National Catholic Reporter
The Independent Newsweekly
Issue Date:  April 25, 2003

-- Illustration by Jim Meehan
Mystery on the night train

Pacific News Service

Reading the papers with their powerful images of the war in Iraq these days, I had almost forgotten about the frightening developments now taking place in this country in the name of “homeland security.” But this morning my eyes fell on an item: “Terrorism Task Force Detains American Without Charges.” Then the experience I had on the train came back to me.

I was a passenger on an Amtrak train from the windy city of Chicago to the Big Apple -- New York City. It happened in late January, but it is a picture I’ll probably have with me for years. We had departed from Union Station in the late evening with snow falling in darkness. There was nothing to see out the windows, so I let the rocking of the train sway me to sleep with the hum of the tracks -- my lullaby.

Curled up in an awkward ball, using the empty seat next to me, I slept in the coach class section until I was jolted awake. The train had stopped. It was dark and something seemed to be happening. I peered down the aisle and saw two men in INS Border Patrol uniforms. They were shining a flashlight in the faces of passengers in the first few rows of the car and asking them questions in loud, aggressive voices. I felt a little of their fear or maybe felt my own.

Having just recently worked in an immigration law office, I thought I should pay close attention to what the Border Patrol was doing on this train. To my knowledge, we were not near a border, for only later that morning did we pass through Buffalo, N.Y., near the Canadian border. As the officers made their way down the aisle, the other passengers began to stir and awaken. A few seats in front of me were two men wearing large turbans and long white beards. The heightened tensions of anti-immigrant sentiment in the United States after Sept. 11, especially with the implementation of special registration for those of Middle Eastern origin, made me particularly concerned with these two men. At the same time, I noticed the INS officers questioning a Latino family, not even giving them time to answer before asking them another question seeping with suspicion of their legality in the United States.
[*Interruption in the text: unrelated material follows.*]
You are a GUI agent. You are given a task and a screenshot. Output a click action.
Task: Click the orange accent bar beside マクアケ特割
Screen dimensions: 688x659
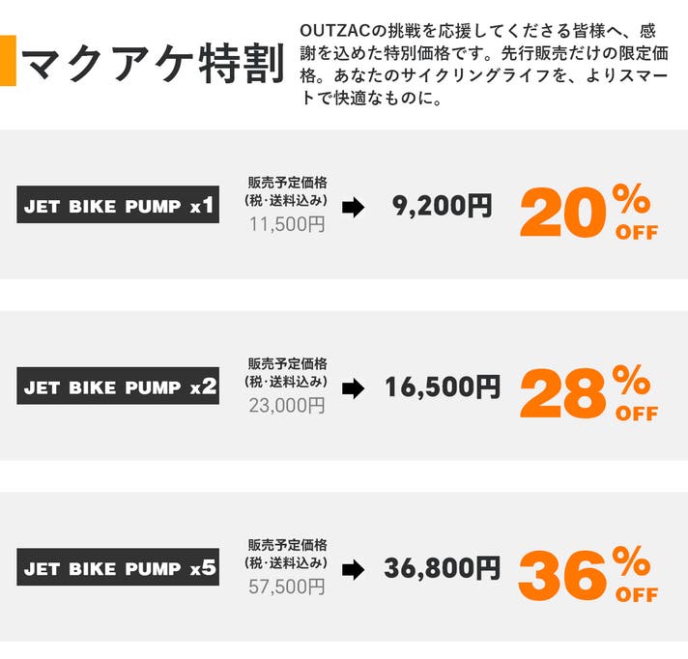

This family seemed not to understand what the officers were asking and began looking through their belongings. I think I overheard one of the officers asking them if they were legal.

Soon the officers approached the two men in turbans and their voices became louder, harsher, as they fired more questions at them than they had to anyone else within my earshot. I started getting nervous, as though I myself had something to hide. After some time they searched some documents that the men in turbans had produced and moved on to a Chinese family beside me.

“Where are you going? Where are you from?” one of them barked. The response was only a startled look. These passengers seemed not to understand English. At this point, I noticed the Latino family down the aisle frantically fumbling with their belongings.

I was getting ready to get my ID out, but when my turn came all that the officers asked me was where I was born.

“San Francisco,” I said.

Just like that, they moved on to the next person. They didn’t ask for my ID or fire any questions at me, and I knew that my white skin was my ticket to credibility.

Not long after, the Asian and Latino families were hurried off the train. Why? The rest of the passengers in the car just looked startled and confused. The train began to move and after a while the colors of dawn started breaking through. The early morning light shone on the empty seats where the two families had sat. Their belongings remained in the seats they had occupied, waiting for their return. As the train chugged on, making several stops, I kept thinking that the owners of the bags in the empty seats would come back to claim their belongings.

New people boarded and walked past the seats, assuming that they were filled. No one ever returned to them. Across the state of New York the train echoed with people asking what had happened to those taken off the train during the night. Nothing could put us at ease, not an Amtrak worker I overheard telling a fellow passenger that what he had seen was nothing out of the ordinary, and not those who met us at the train stations when we arrived, to whom we told what had happened.

Our own arrivals at our destinations reminded us that there are people at certain train platforms who will be wondering why the people they were supposed to meet never arrived.

I’m back home now, considering my country’s future and my own. As a 23-year-old white woman born in the United States, I may be safe -- for now. But as I read about assaults on our civil liberties now permitted under the Patriot Act, and as I remember my fellow passengers on that train, removed at night, able to take nothing with them, I don’t feel safe anymore.

Antonia Gustaitis is a 2002 graduate of Antioch College.